Only one span of the listing below should come back. It runs from the line with "800x520 pixels." through the line with "The width and height of the screenshot is (1199, 695).", and each of its lines must be reproduced exactly.

BEGIN Records provided

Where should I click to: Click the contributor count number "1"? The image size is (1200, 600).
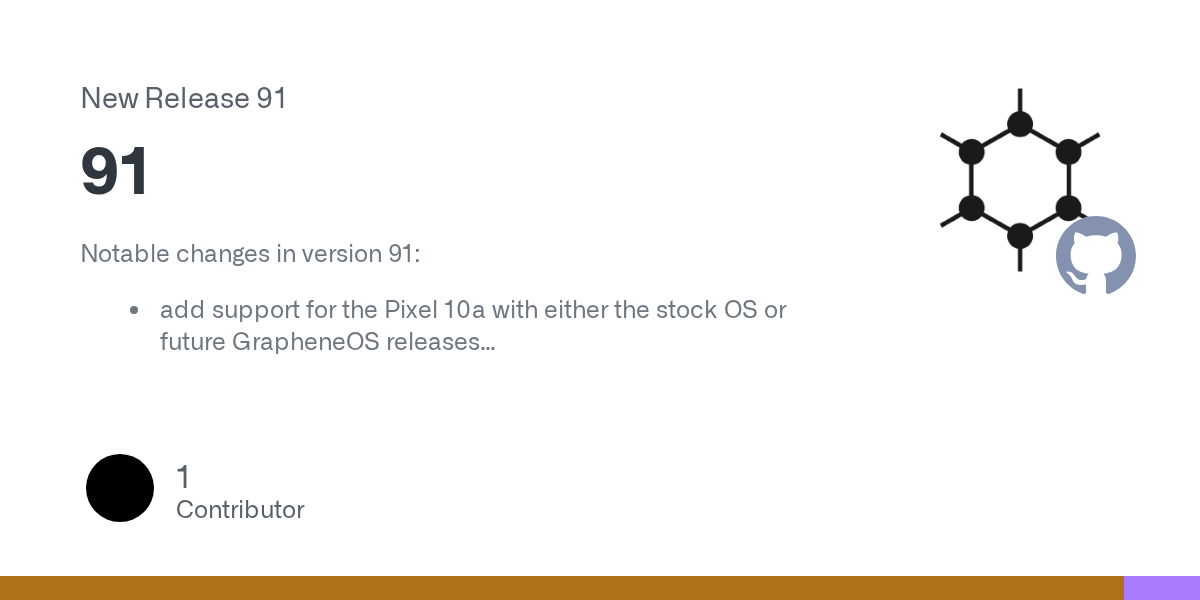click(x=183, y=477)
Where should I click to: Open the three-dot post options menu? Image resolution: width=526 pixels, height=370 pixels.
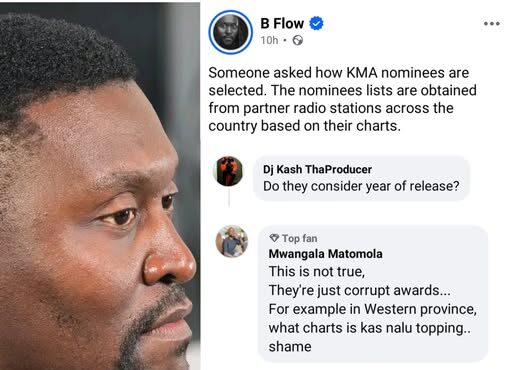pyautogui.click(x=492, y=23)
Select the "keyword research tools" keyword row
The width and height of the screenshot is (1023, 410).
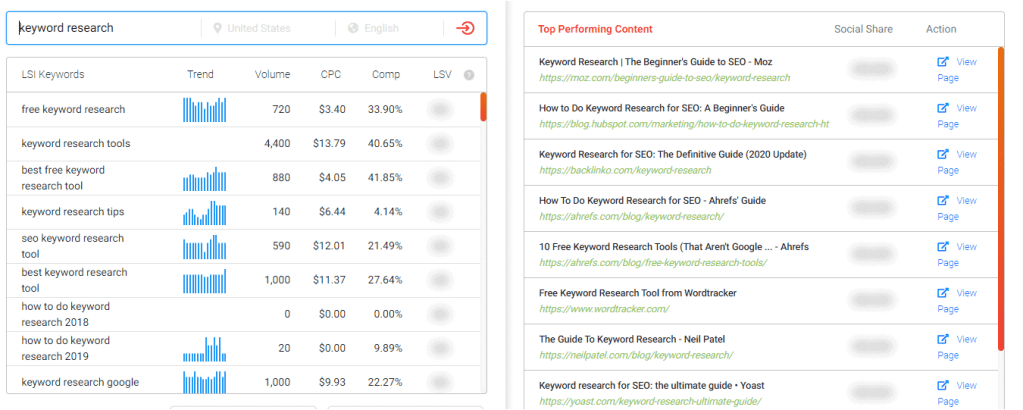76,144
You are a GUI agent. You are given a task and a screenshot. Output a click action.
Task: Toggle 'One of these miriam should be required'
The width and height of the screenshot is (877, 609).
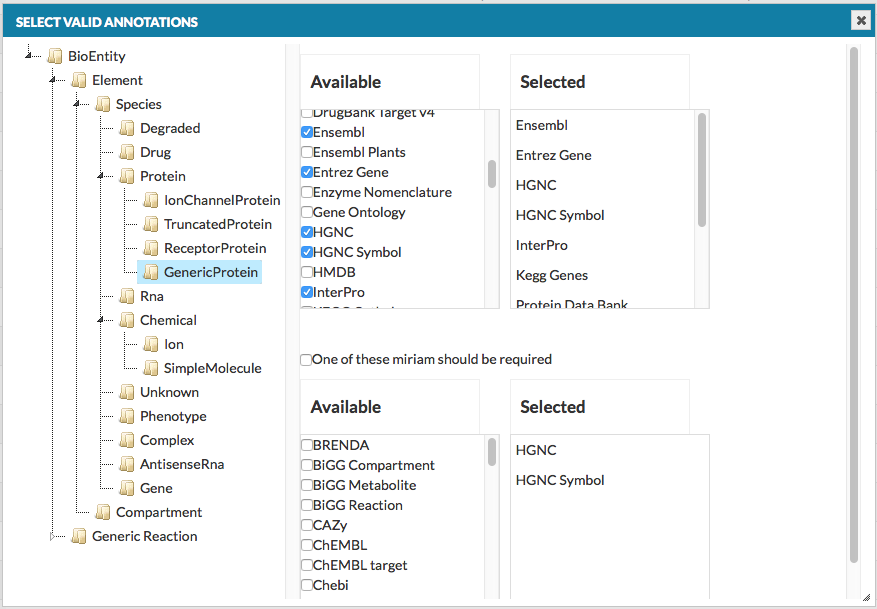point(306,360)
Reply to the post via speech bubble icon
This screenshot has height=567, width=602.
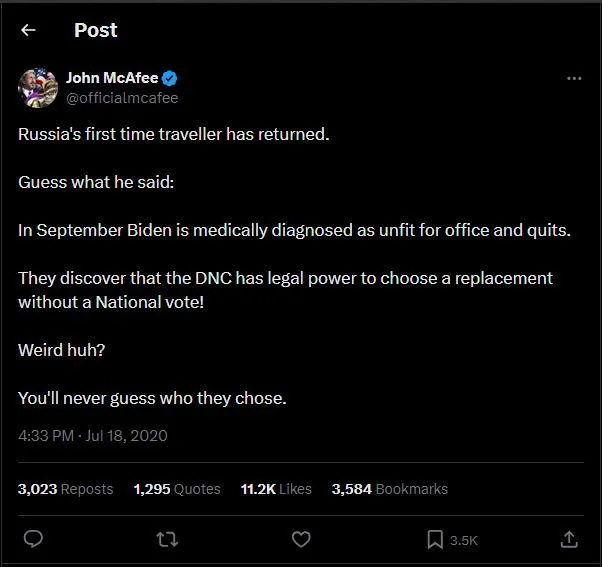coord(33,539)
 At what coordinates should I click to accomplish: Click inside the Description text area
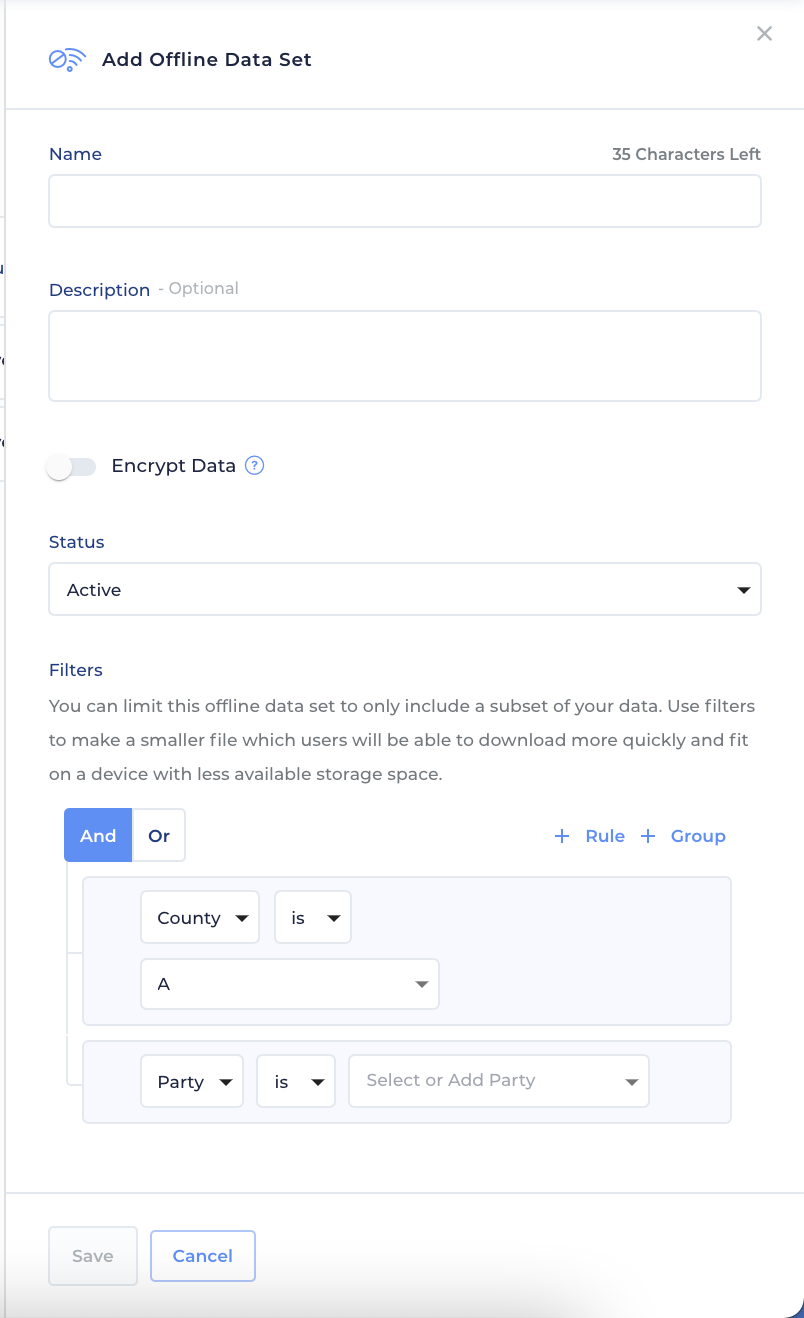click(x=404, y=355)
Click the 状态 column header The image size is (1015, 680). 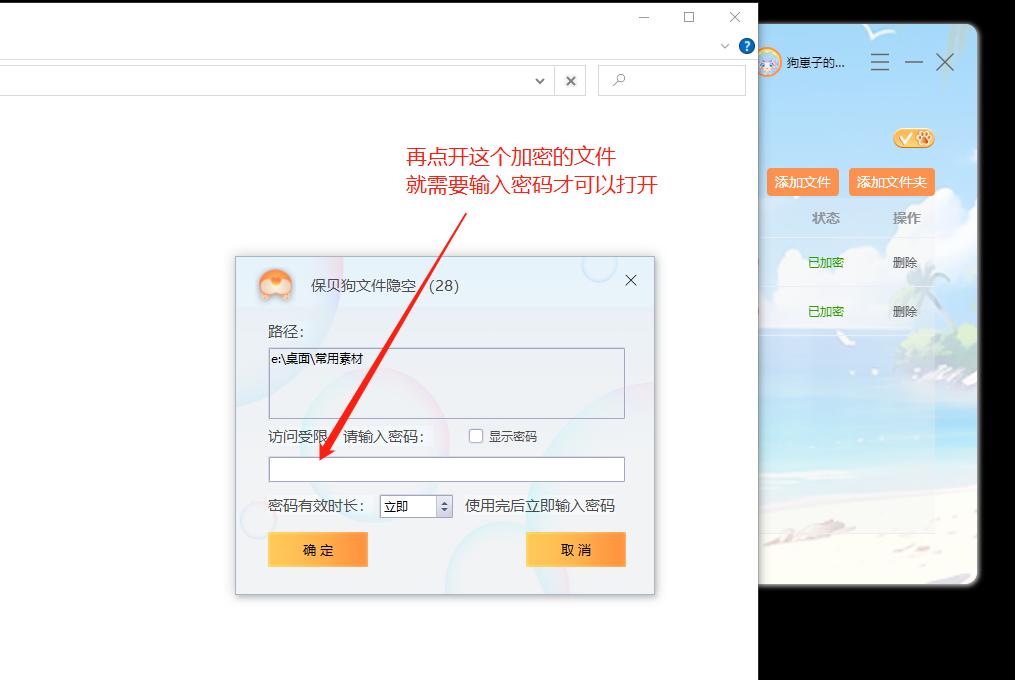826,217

END Records provided
BEGIN Records provided

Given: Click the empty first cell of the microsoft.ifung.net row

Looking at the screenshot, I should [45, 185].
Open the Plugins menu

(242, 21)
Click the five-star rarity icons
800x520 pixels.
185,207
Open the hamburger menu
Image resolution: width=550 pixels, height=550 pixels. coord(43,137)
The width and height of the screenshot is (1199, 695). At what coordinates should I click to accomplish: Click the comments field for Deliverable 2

END Records provided

#### Response area:
800x520 pixels.
185,207
Open the hamburger menu
Image resolution: width=550 pixels, height=550 pixels. coord(43,137)
The width and height of the screenshot is (1199, 695). At what coordinates should I click to accomplish: Click the comments field for Deliverable 2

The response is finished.